Fix Your Ankle Mobility For Deeper Squats

The inability to go deep with squats is often caused by ankle issues, not hip issues. Here’s how to fix that right up.


The Facts

  • If one joint is limited it will steal mobility from another.
  • Ankle flexibility can play a huge part in your ability to squat deeply.
  • Soft tissue techniques and passive stretches don’t give lasting results fast enough.
  • A mobility drill is only useful if it’s integrated into the movement you’re trying to improve in the same session.

Ankle Issues, Not Hip Issues

Most people that can’t squat deeply will stretch their hips into oblivion. Problem is, their hips are often actually okay to begin with. Their limitation is coming from their ankles.

Your base of support should be one of the first things you check. Just watch how taking away one range of motion can cause a dramatic upstream effect into the entire squat:

There are a million different techniques out there that claim to increase ankle dorsiflexion and I’ve spent time with a lot of them. The famous “banded distraction” ankle technique and smashing your calves with a foam roller are not the best, and for many people an absolute waste of time. Do this instead:

1. Movement

This slow Prowler or sled stretch almost looks like you don’t know how to push a Prowler… or you’re incredibly weak. On closer inspection though, you’ll notice that the focus isn’t on the pushing but on foot placement and stretching the calf.

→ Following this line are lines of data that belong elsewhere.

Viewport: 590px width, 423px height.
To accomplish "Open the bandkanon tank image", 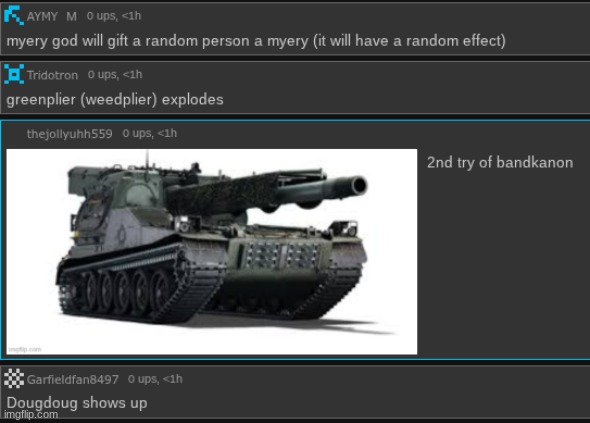I will 212,251.
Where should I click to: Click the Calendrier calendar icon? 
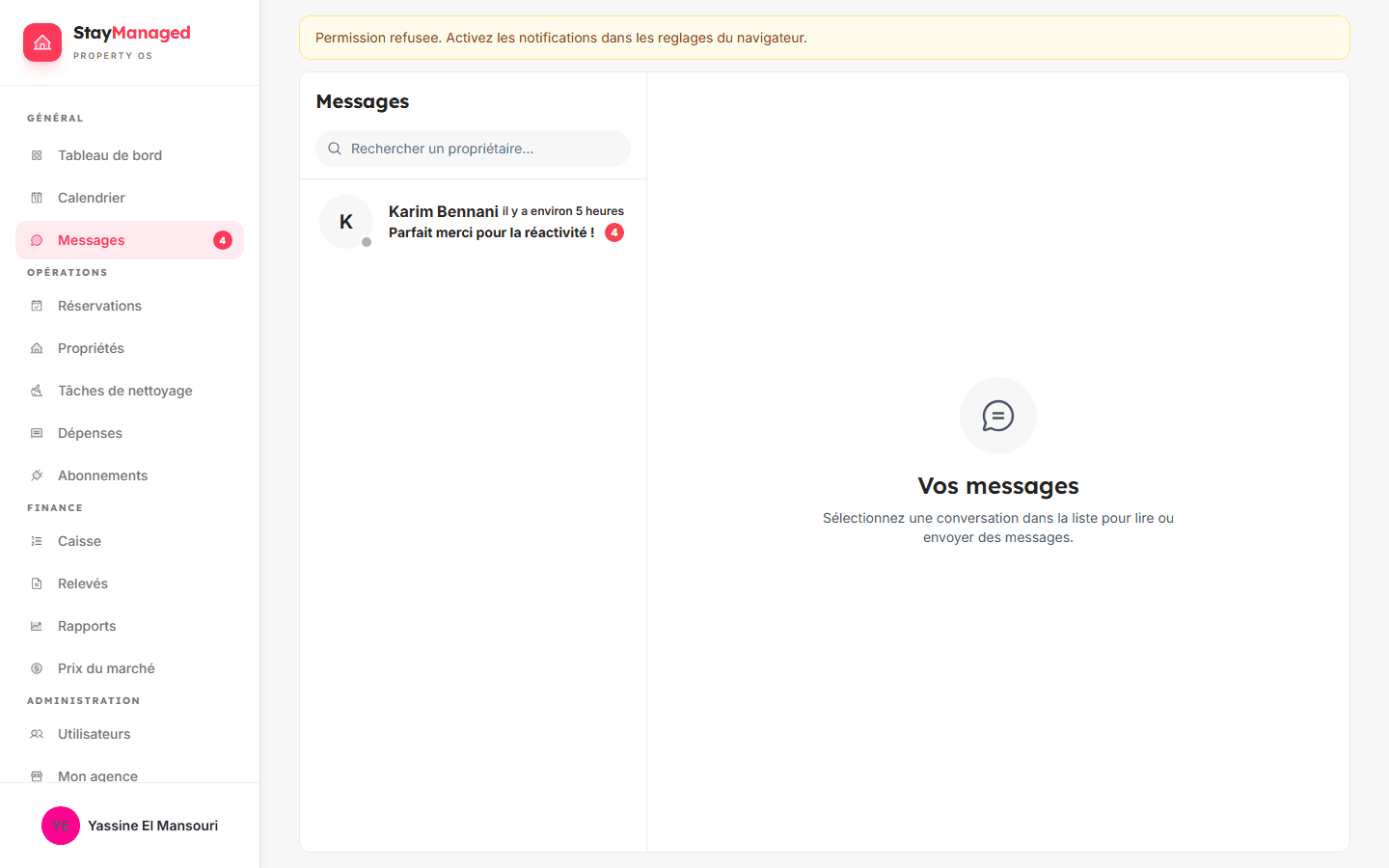37,198
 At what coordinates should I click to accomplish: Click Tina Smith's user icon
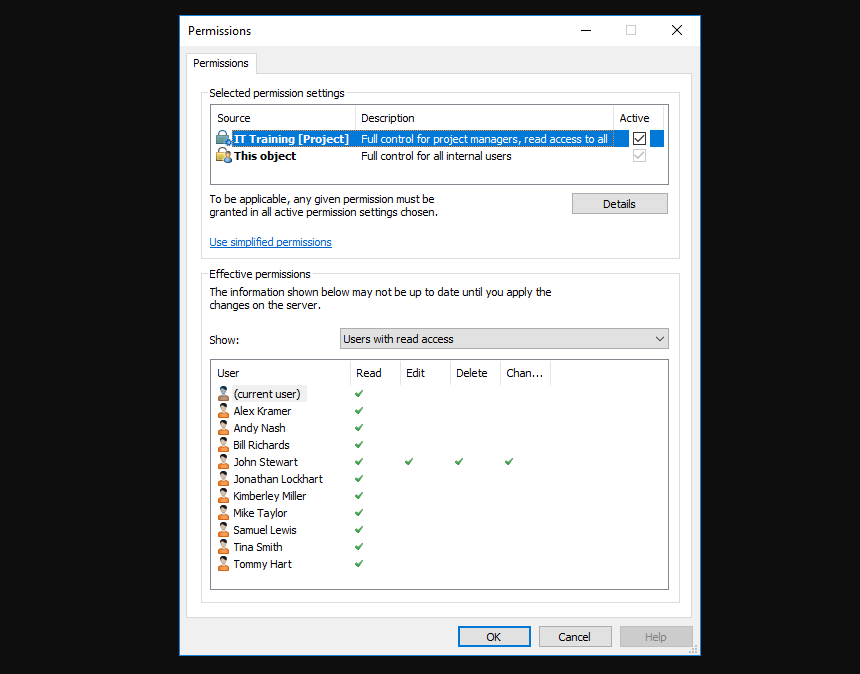(223, 546)
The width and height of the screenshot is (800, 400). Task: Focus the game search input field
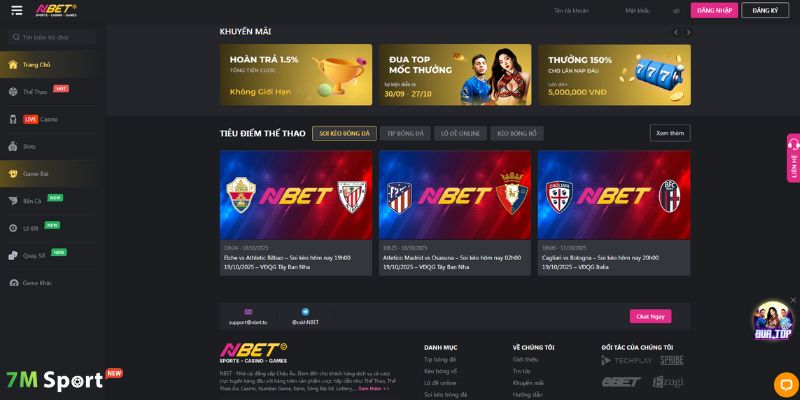tap(52, 37)
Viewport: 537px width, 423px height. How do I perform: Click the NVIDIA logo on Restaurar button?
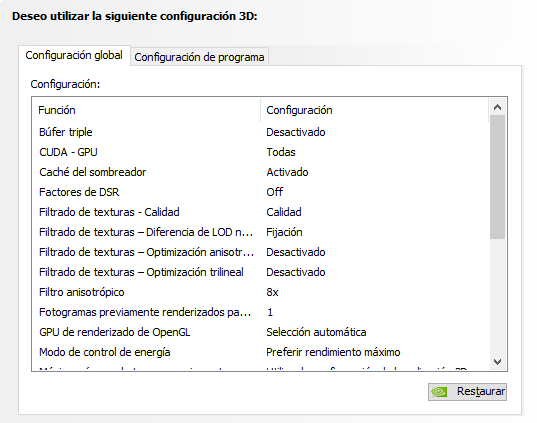click(x=439, y=391)
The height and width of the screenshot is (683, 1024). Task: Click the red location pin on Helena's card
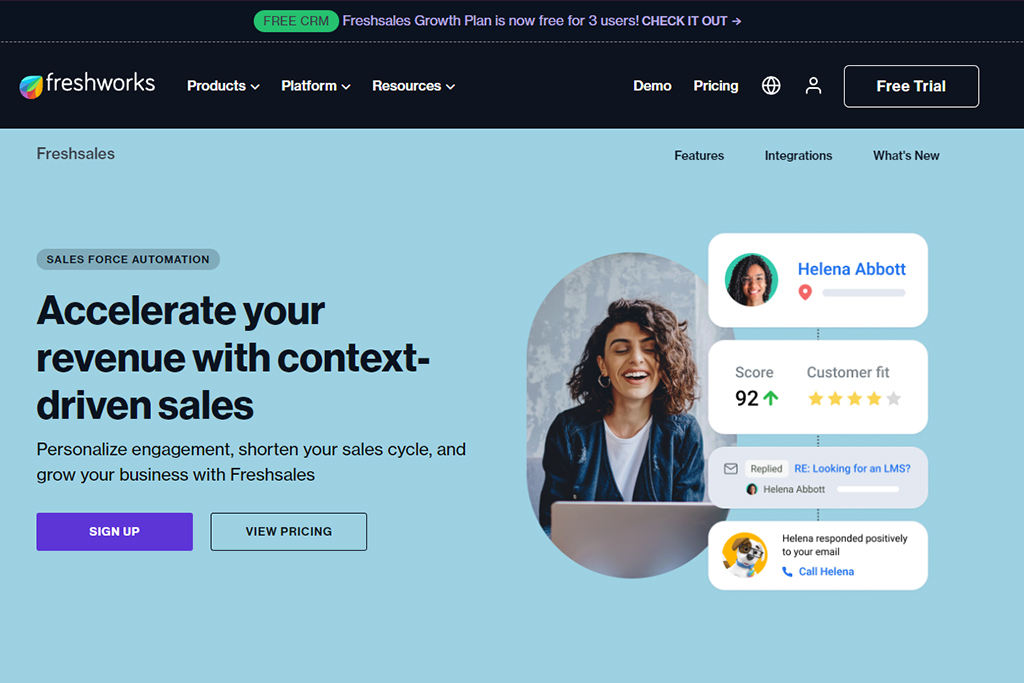pyautogui.click(x=806, y=293)
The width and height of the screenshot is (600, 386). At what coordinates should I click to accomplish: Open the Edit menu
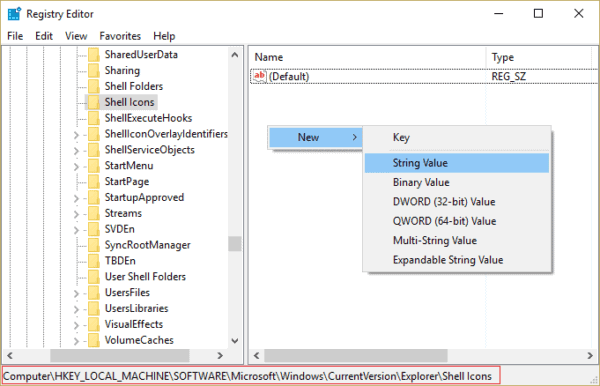44,36
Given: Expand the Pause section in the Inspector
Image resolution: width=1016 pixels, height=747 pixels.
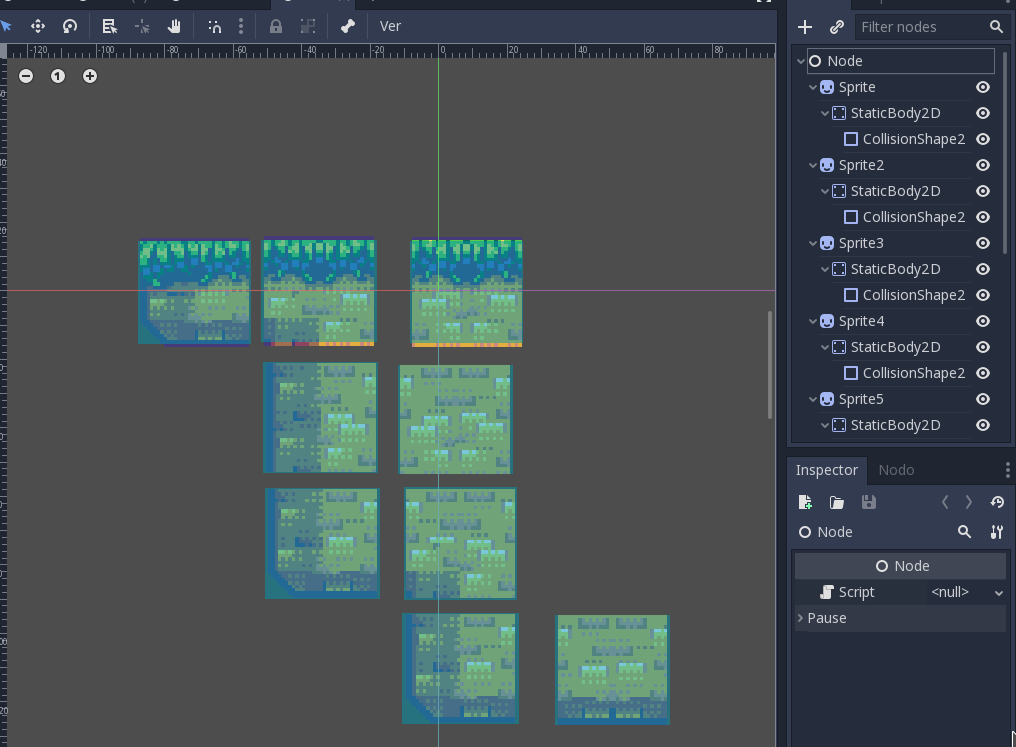Looking at the screenshot, I should (798, 618).
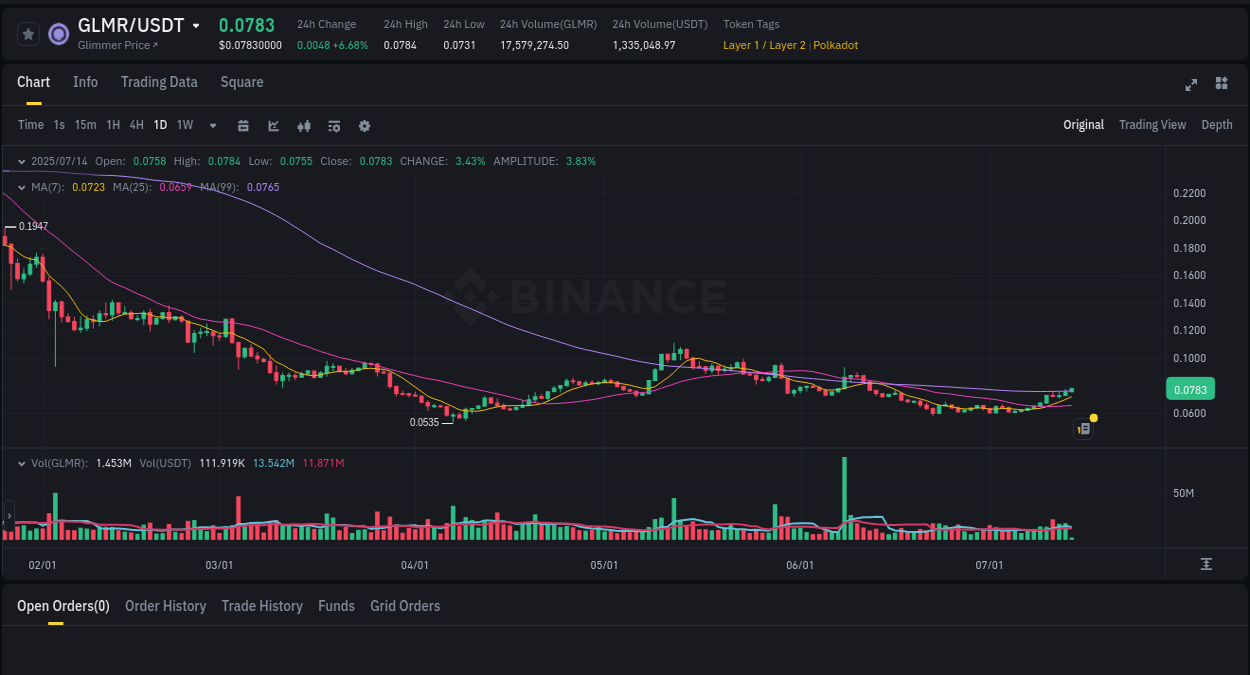1250x675 pixels.
Task: Open chart settings via gear icon
Action: 364,126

To make the magic happen, aim to feel the stretch and engage the front of your shin (tibialis anterior) as if you’re trying to pull your toes up towards your shin. Drive the weight forward while maintaining the stretch feeling, then transfer the weight to the other leg.

Any time you lengthen one side (like one calf) think “activate” on the other side (the shin). This will teach the body how to create range of motion through its own strength. You can also play around with the direction of your feet.

2. Integration

Since we’re trying to improve our squat, a drill that resembles the squat is a good idea.

The kickstand squat is a great place to work from because you can focus on getting one side correct at a time. The raised foot is there for assistance so you can start to work your knee further in front of the toe of the planted foot.

3. Strengthen

Any time you make changes to your own flexibility, pick a good exercise to build volume up and strengthen the new and improved range of motion. It doesn’t have to be overly heavy. Control throughout the movement is the main objective. The calf raise is perfect for pairing with dorsi flexion work. If you don’t have access to a seated calf raise machine then you can get creative with plates.

Putting It All Together

Rotate through these stations for 20 minutes:

  • 4 slow Prowler stretch lengths
  • 10 kickstand squats, each leg
  • 15 seated calf raises, each leg
  • 10 squats or goblet squats

Take photos before and after to see improvements. Do this as either a warm up or cool down at least twice a week when dorsi flexion is your main goal. Once you start to notice a change in your squat, you’ll require less frequency. But it’s a good idea to still hit this workout once per week.

If you’re coming from a pure powerlifting squat background, then strip your numbers down a bit and get accustomed to your new deeper squat before testing yourself again. Taking the extra time now will mean greater progress long term.

Remember, no matter how strong you are, if you’ve never been to a certain depth before it’ll take time to control it and own it.